Training proceeds in two stages, mirroring prior work on feature learning. In Stage I only the gating‑related vector (\gamma) is updated, using a single gradient step from a suitable initialization. This step is shown to align (\gamma) with the unknown feature (\beta), effectively recovering the low‑dimensional structure from the context. Proposition 4.1 proves that, after this stage, Mamba can estimate (\beta) with error on the order of (1/\sqrt{N}) solely from the context examples. In Stage II the Mamba parameters are frozen at (\gamma^\ast) and the MLP weights ((u, v, a)) are trained to approximate the link function (g_{*}).

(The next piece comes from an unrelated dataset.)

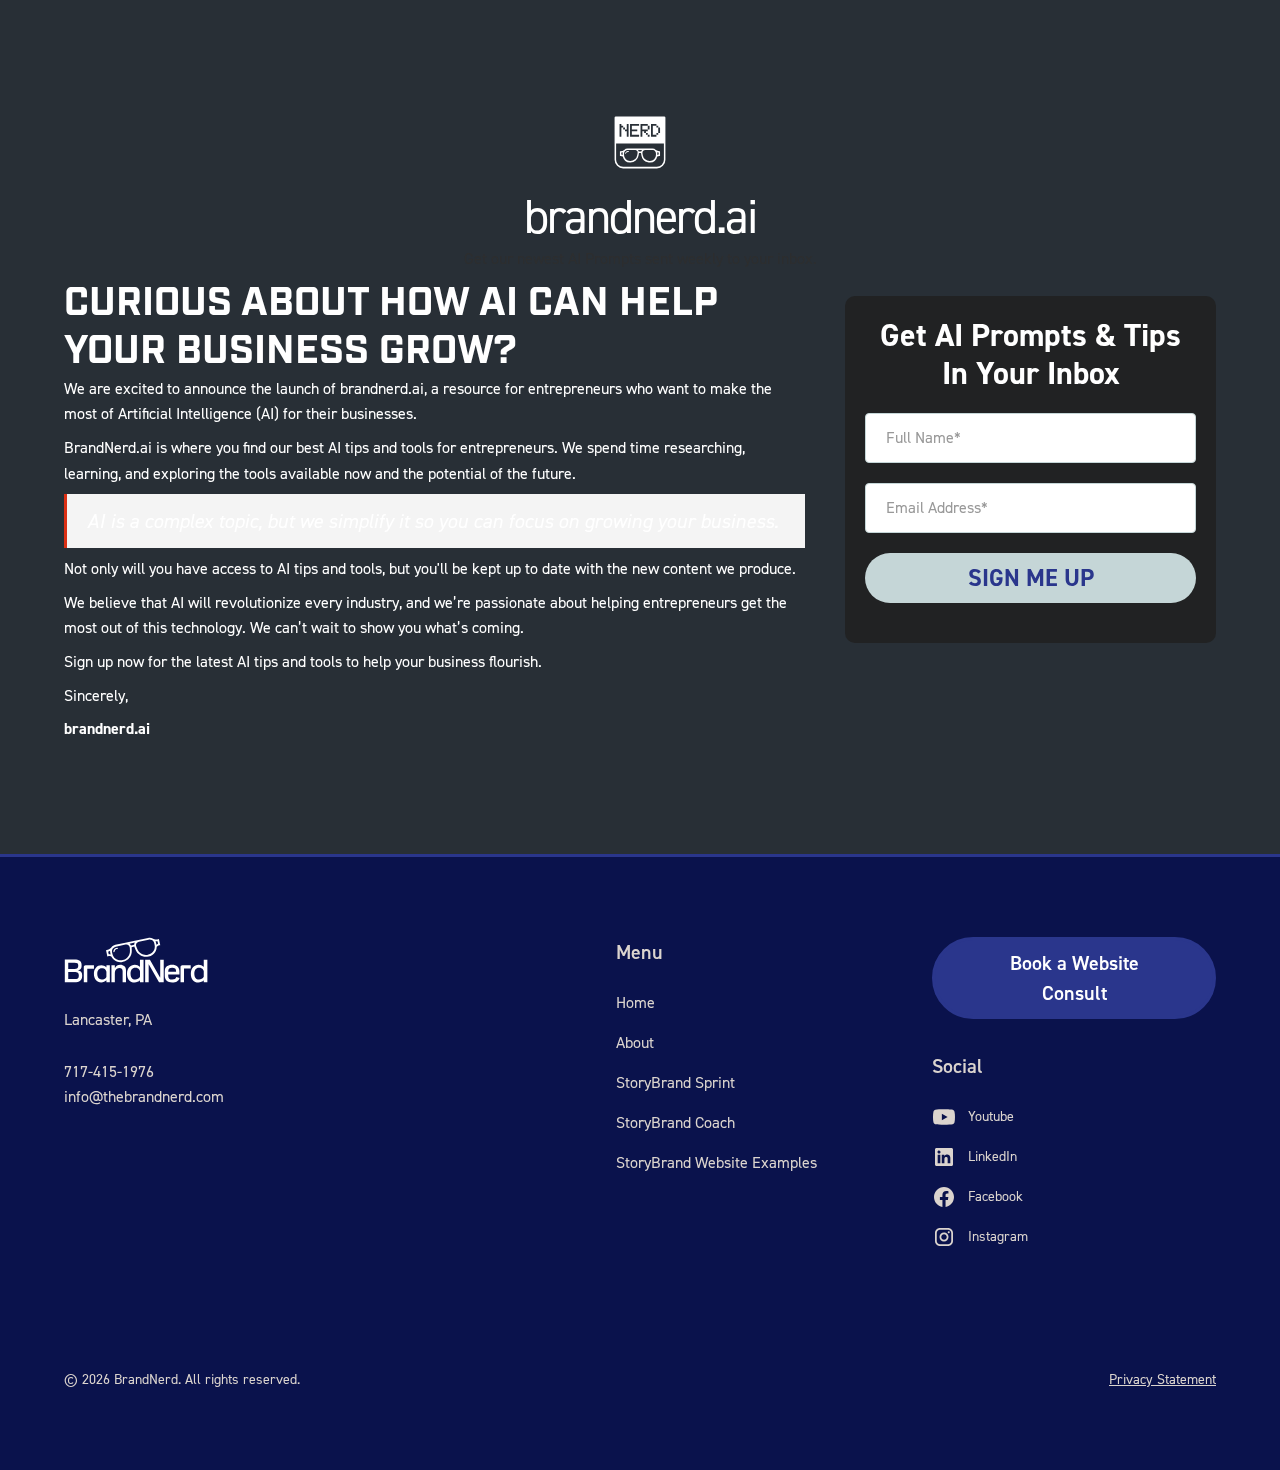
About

The authors argue that this two‑stage scheme isolates “feature recovery” from “link estimation,” making the overall dynamics analytically tractable.
The main theoretical contributions are captured in two results. First, Proposition 4.1 establishes test‑time feature learning: the gated recurrent dynamics enable Mamba to extract the relevant direction (\beta) without any explicit parameter updates at inference time. Second, Theorem 3.3 provides a sample‑complexity bound for pre‑training and for the number of context examples required at test time. Specifically, to achieve an ICL error (\epsilon), the number of pre‑training tasks and the context length both scale as (\tilde O(r/\epsilon^{2})). This improves upon the linear‑Transformer (kernel‑like) bound, which scales with the ambient dimension (d), and matches the near‑optimal rates previously shown for nonlinear Transformers that surpass the Correlational Statistical Query (CSQ) lower bound.
A comparative discussion highlights that while Transformers rely on global quadratic‑time attention to implicitly perform feature learning, Mamba achieves the same effect through linear‑time recurrent updates combined with a nonlinear gating mechanism. The authors emphasize that without the gating, Mamba would reduce to a purely linear recurrent model and lose the ability to learn low‑dimensional features.
Although the paper does not present extensive empirical experiments, it references recent benchmark studies (e.g., Grazzi et al., 2024) showing that Mamba’s empirical ICL performance matches or exceeds that of linear Transformers and is comparable to state‑of‑the‑art nonlinear Transformers, thereby corroborating the theoretical predictions.
In conclusion, the work demonstrates that Mamba’s nonlinear gating is the key driver that enables test‑time feature learning for low‑dimensional target functions, while preserving the model’s linear‑time computational advantages. This bridges the gap between efficiency and adaptability, offering a solid theoretical foundation for the use of state‑space models in large‑scale language modeling and other sequential tasks where in‑context adaptation is essential.